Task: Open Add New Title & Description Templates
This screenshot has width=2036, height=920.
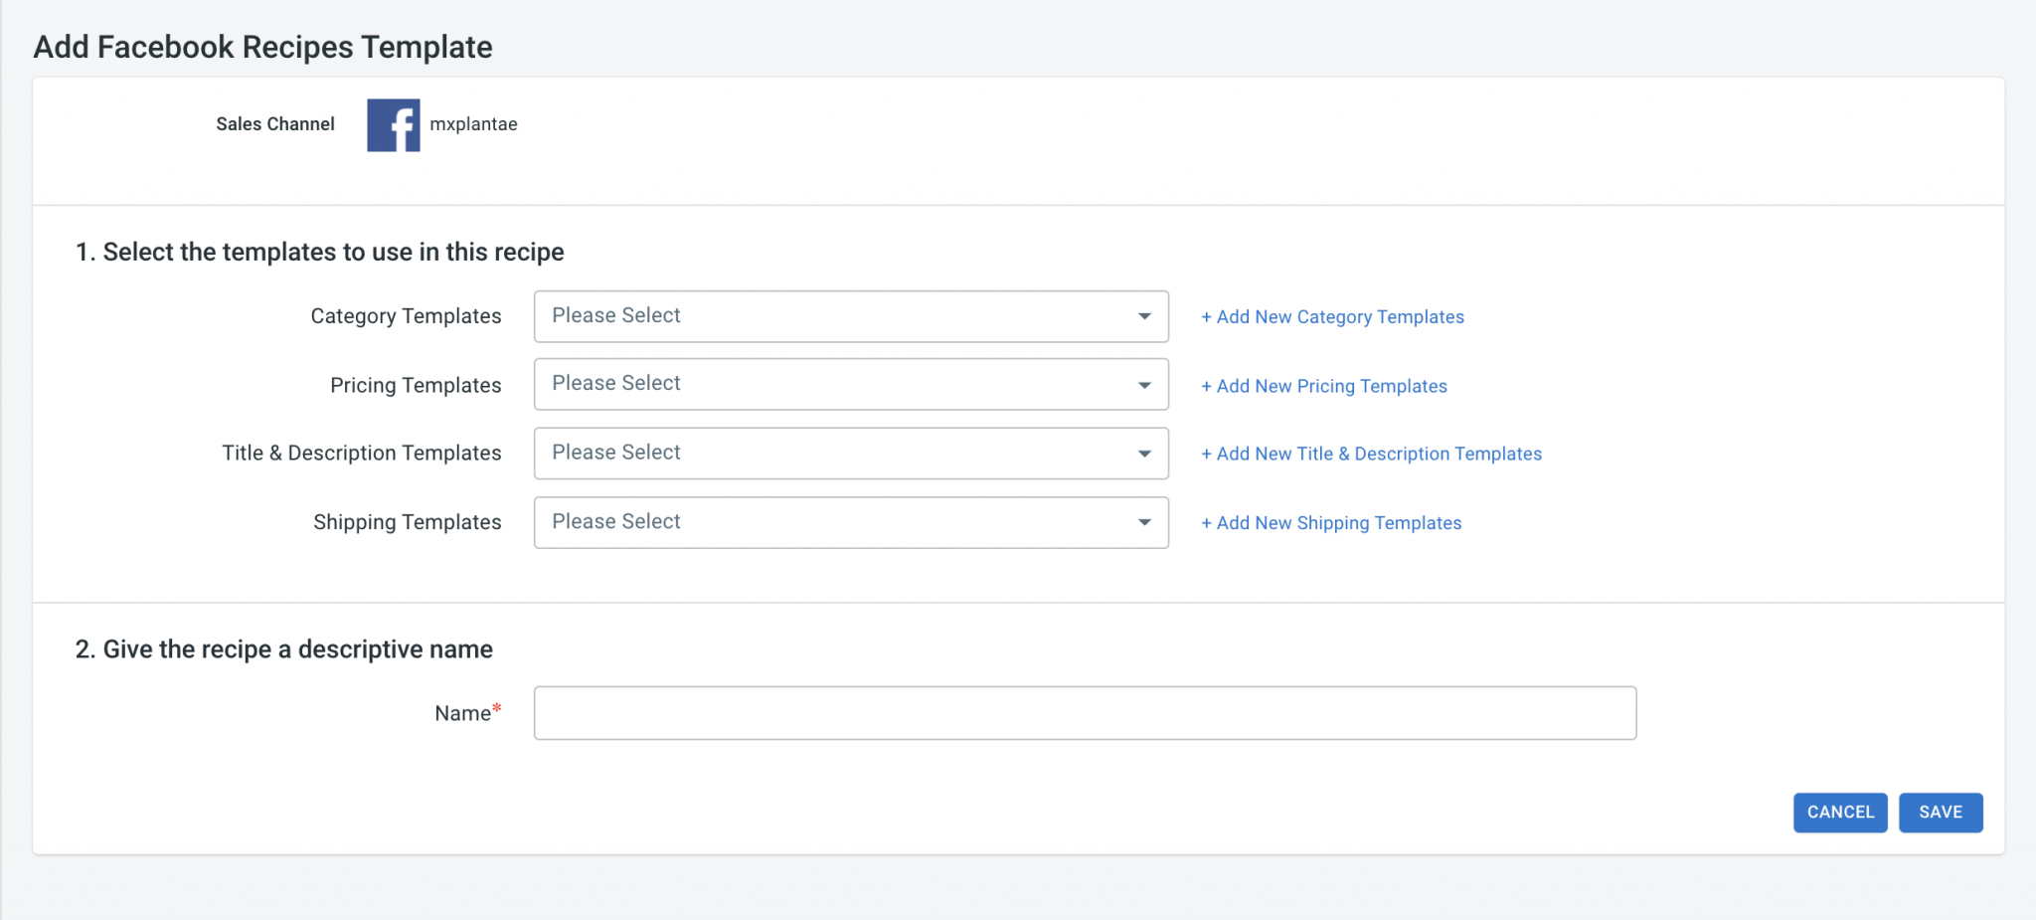Action: tap(1371, 454)
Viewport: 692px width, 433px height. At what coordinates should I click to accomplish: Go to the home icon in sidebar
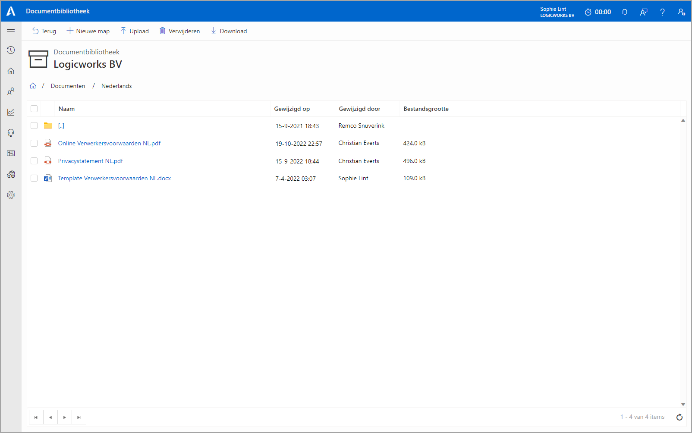tap(11, 71)
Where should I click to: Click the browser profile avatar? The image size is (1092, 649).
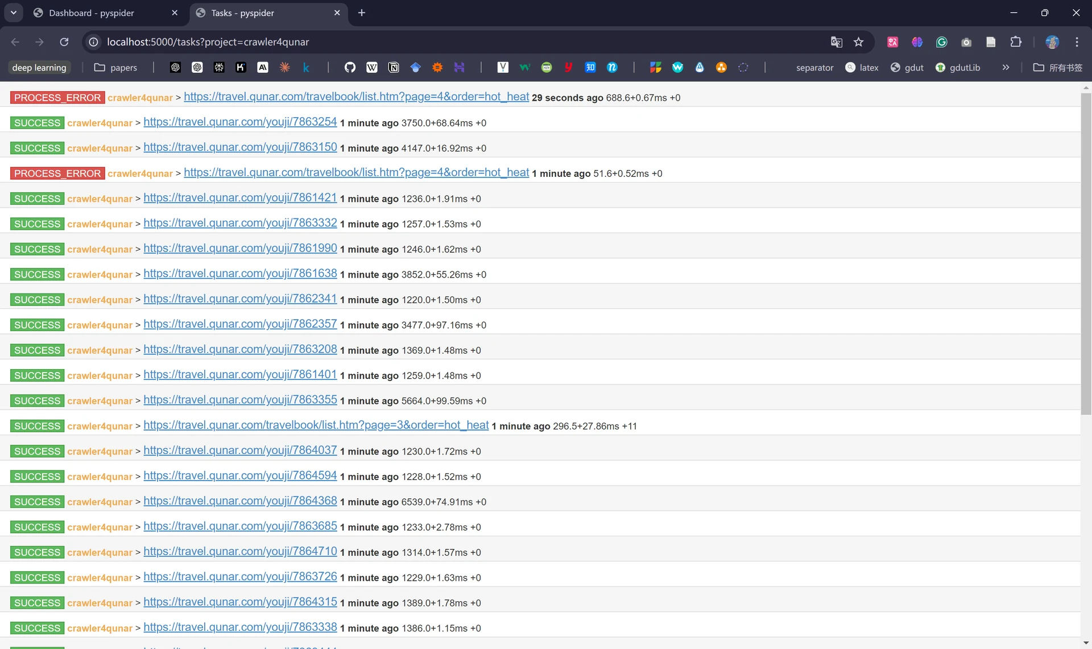(x=1052, y=42)
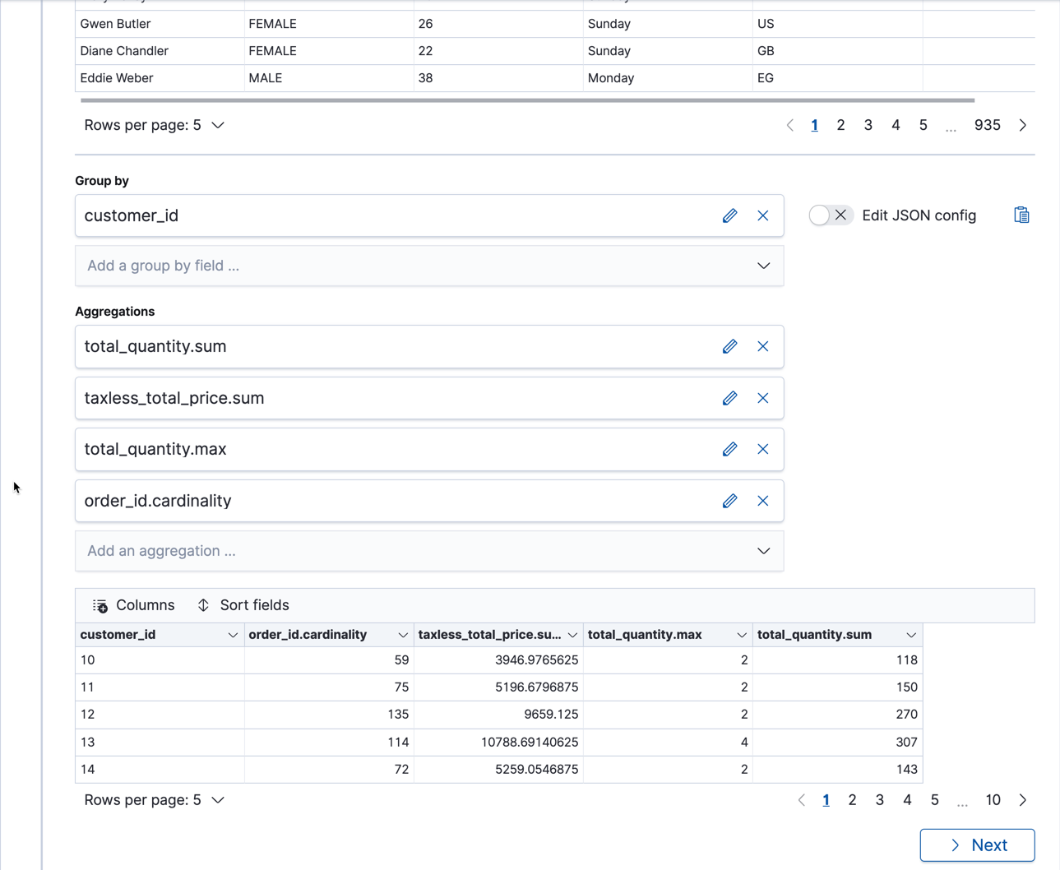
Task: Remove the order_id.cardinality aggregation
Action: click(x=762, y=501)
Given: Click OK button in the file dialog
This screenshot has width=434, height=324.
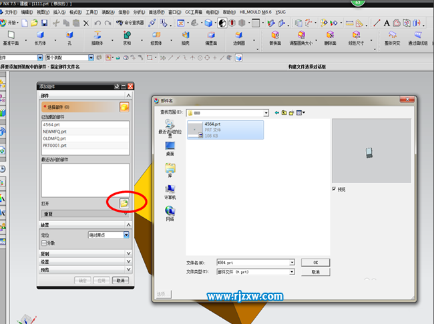Looking at the screenshot, I should pos(315,263).
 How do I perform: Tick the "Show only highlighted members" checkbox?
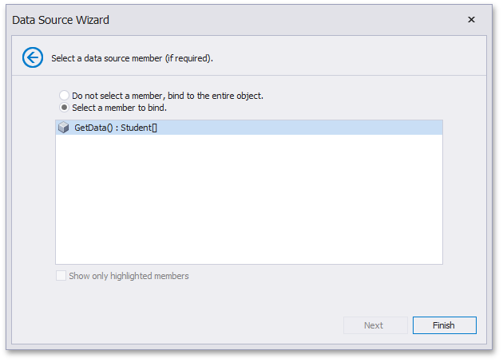coord(61,276)
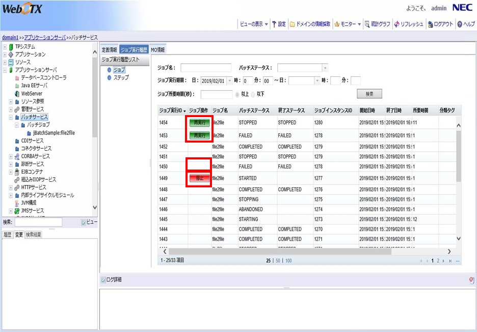Click the 検索 search button
Viewport: 477px width, 332px height.
point(369,94)
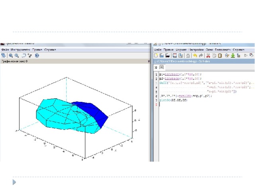Run the script with Execute play icon
Screen dimensions: 255x191
point(246,56)
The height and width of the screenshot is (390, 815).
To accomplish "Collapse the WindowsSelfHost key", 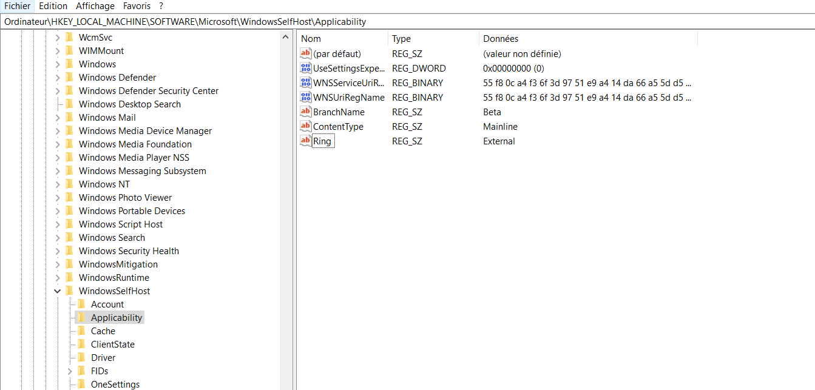I will 57,291.
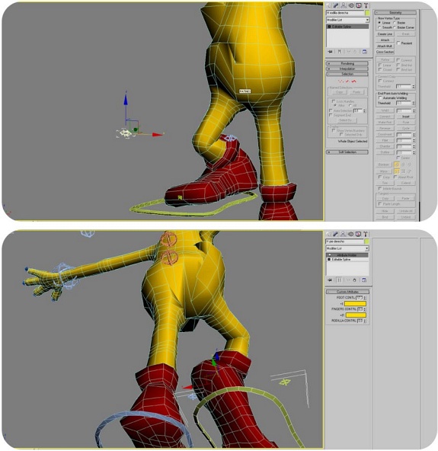Screen dimensions: 438x451
Task: Expand the Soft Selection rollout
Action: pos(347,152)
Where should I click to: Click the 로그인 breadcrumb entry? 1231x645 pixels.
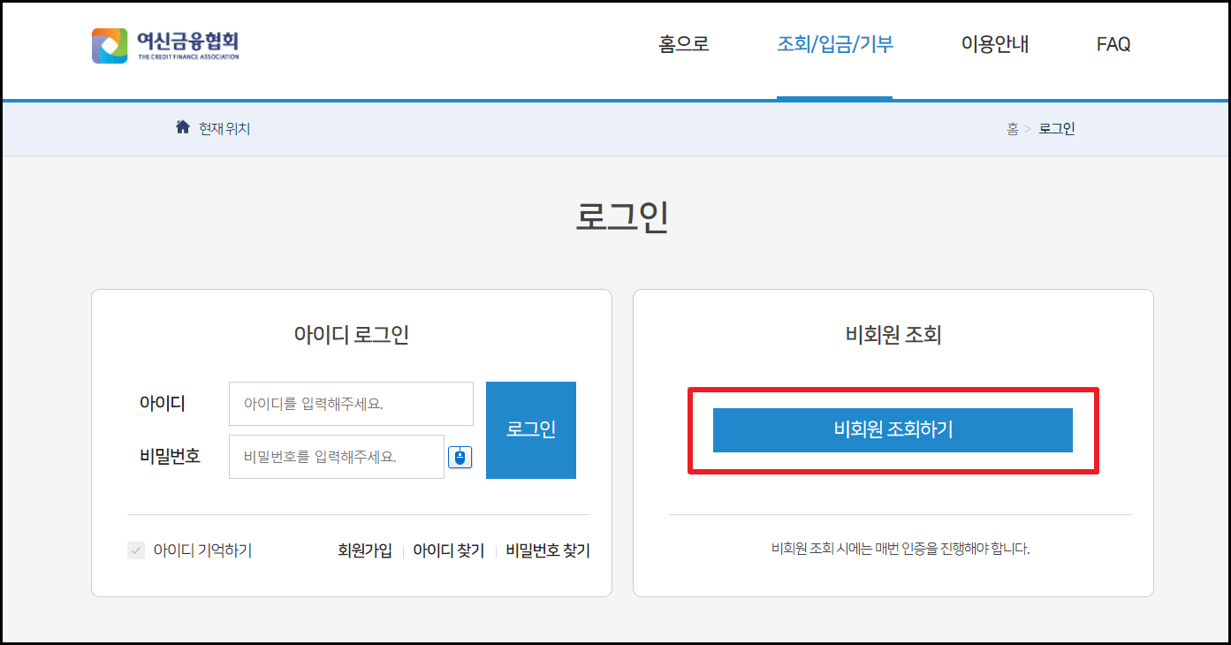[1056, 128]
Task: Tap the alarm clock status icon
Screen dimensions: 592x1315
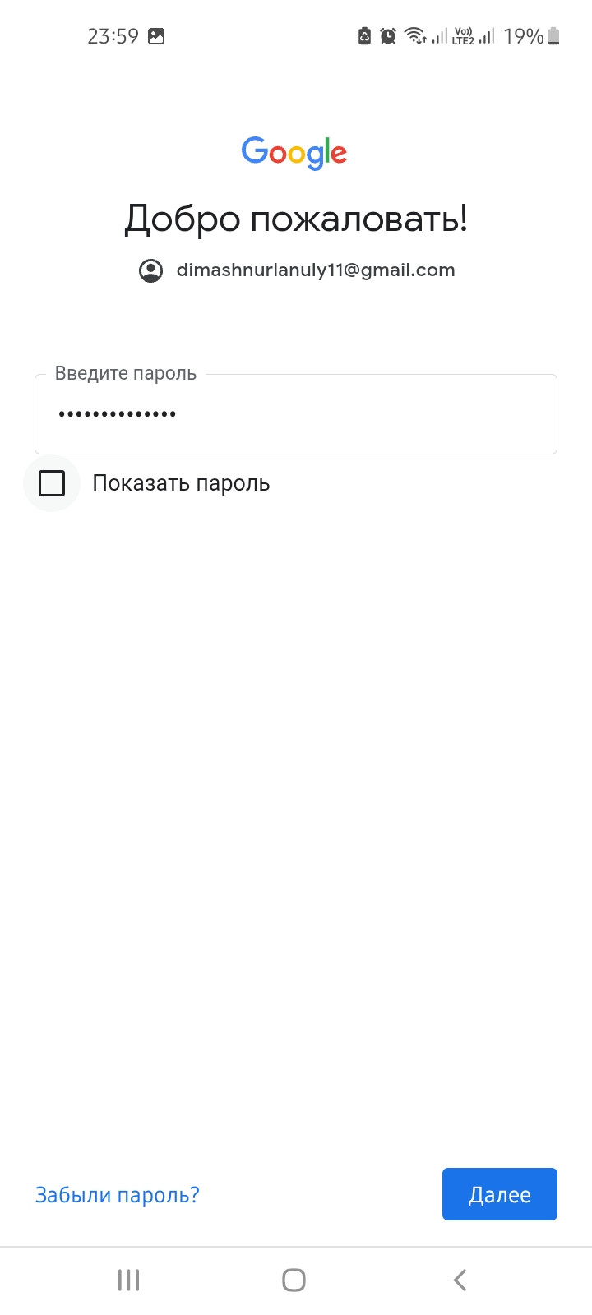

___

**Exercise directions**. From the line containing "Task: Tap the alarm clock status icon" down to the final line of the listing above, write out only those lines exactly as they are, minus the pictures.

**Your solution**.
Task: Tap the alarm clock status icon
Screen dimensions: 592x1315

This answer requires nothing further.